*** Records for processing ***

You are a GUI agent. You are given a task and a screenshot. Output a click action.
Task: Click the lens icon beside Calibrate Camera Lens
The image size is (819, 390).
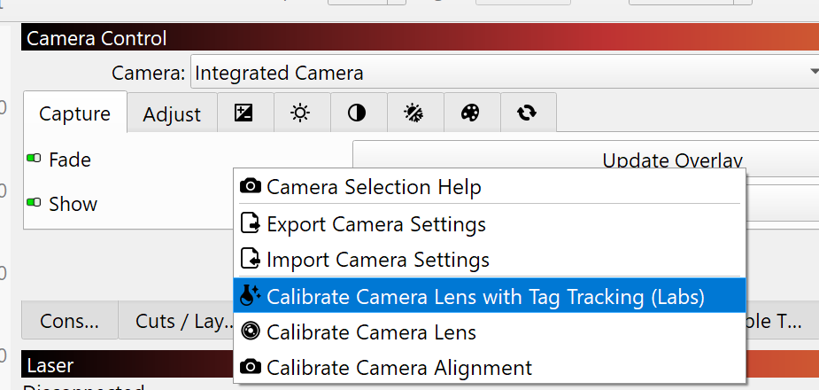[251, 332]
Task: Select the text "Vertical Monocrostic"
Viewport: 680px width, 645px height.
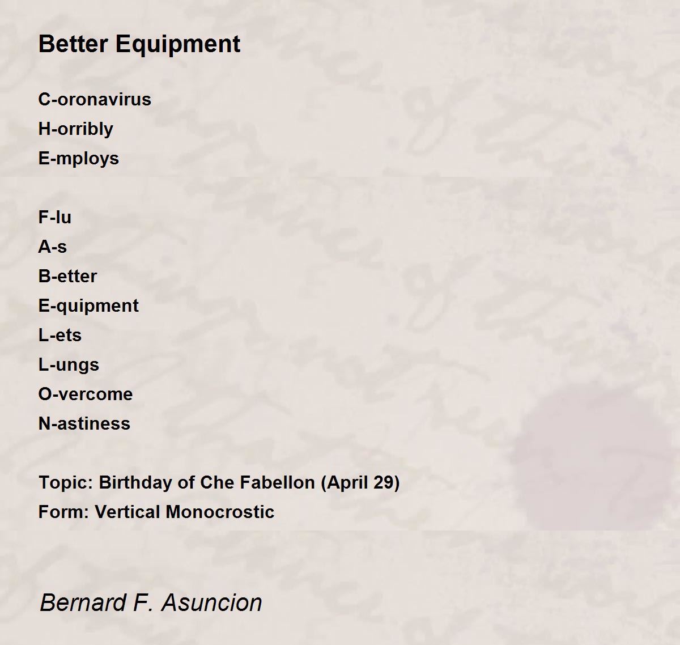Action: click(x=185, y=512)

*** End of Records for processing ***

[Task goal]
Everything in the listing is to be returned word for word, except the pictures.

[Answer to this exercise]
You are a GUI agent. You are given a task and a screenshot. Output a click action.
Task: Click the lens icon beside Calibrate Camera Lens
The image size is (819, 390).
[251, 332]
Task: Select the text "Vertical Monocrostic"
Viewport: 680px width, 645px height.
Action: click(x=185, y=512)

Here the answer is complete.